Try googling or looking back through to find Dr Freemans post..I’m sure both will explain a lot more eloquently.
Wishing you all the best
Hi Serb
I can understand that anxiety you have described – its scary to allow hope to re enter and when you have already had to go through so much.
I wish you all my best wishes for the journey. This time round is a different ball game
and you have the best team behind you 
I think there are at least two threads about this. I’ll have to keep looking for the other one. But here is one.
FWIW, experiencing a speedy feeling on the meds is a quite common (positive) side effect. I had it. Don’t get too excited. It probably won’t last.
I didn’t have any hesitation with taking the drugs either. But I’ve been a little let down by the level of improvement once the drugs were well and truly out of my system. But after tests for other causes by the doc which were all ok, and given I’d had the virus for close to 30 years, it seems it’s most likely just me getting old. Which is a bit of a bummer.
Anyway, I think you have to look at this by saying to yourself that you know you have to get well – and it’s clear from your post that, rationally, you do know that’s what you have to do. So you’ve got to get on with it and seek out the support as your anxieties arise along the way. As you’ve found this place, you no longer need be worried about being alone and isolated when and if that situation arises.

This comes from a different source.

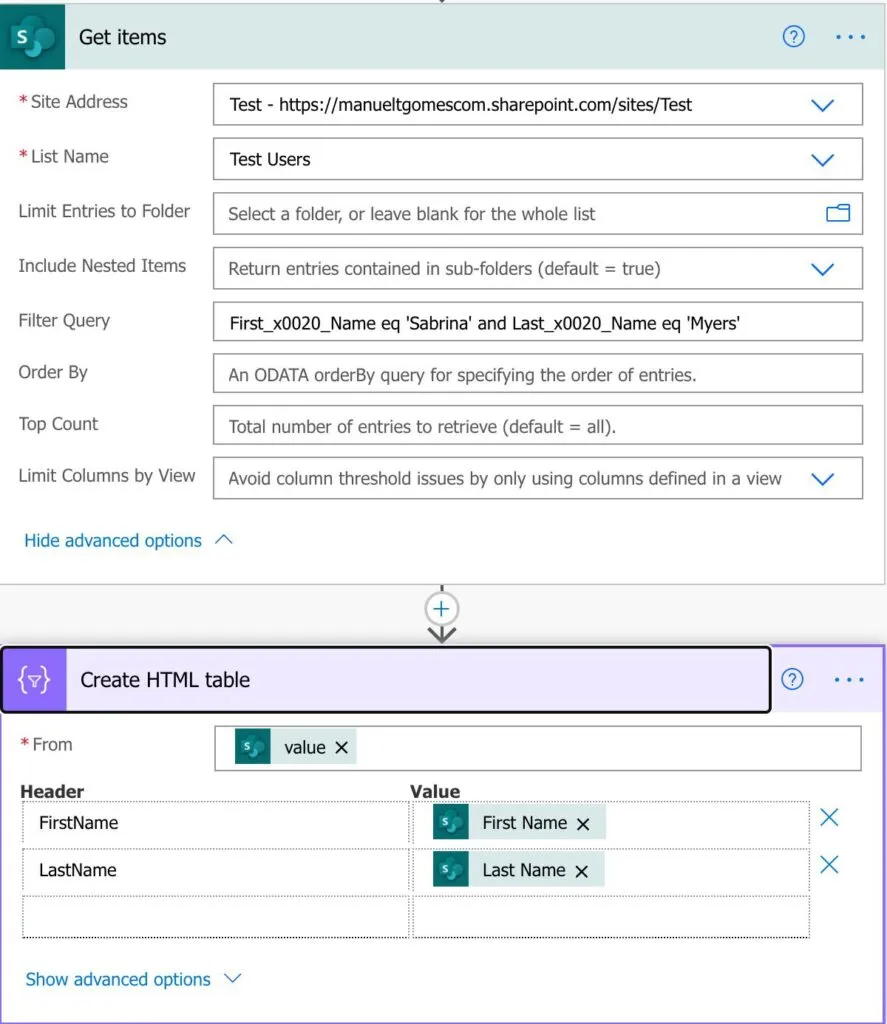Image resolution: width=887 pixels, height=1024 pixels.
Task: Remove the First Name dynamic content token
Action: (x=584, y=823)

Hi there Hit the Road Jack hi Serb
Well maybe it was just before I got my meds I said
“Thanks for this post I am just waiting my treatment to arrive and yes feeling anxious in fact I just wrote a private message about it then found this awesome page (I am a nwebie here and about to get my meds) . I think after relapsing post tx interferon it must be normal to be anxious! This is a great thread, thanks so much loving the affirmation. Happy New year to us all ”
on the link James posted.
I’m post tx now!!
EOT was over two weeks ago. I have so far been undetected since around Day 30ish. Anxiety is a part of the illness for sure, but I thank HCV for forcing me to reinvent myself rather than feel confronted by a well future; so I am lucky because I totally understand the fear. Peginf robs years yes it can and does. On reflection, over years of hectic professional life I can’t believe what I managed whilst ill but not knowing I was sick if that makes sense.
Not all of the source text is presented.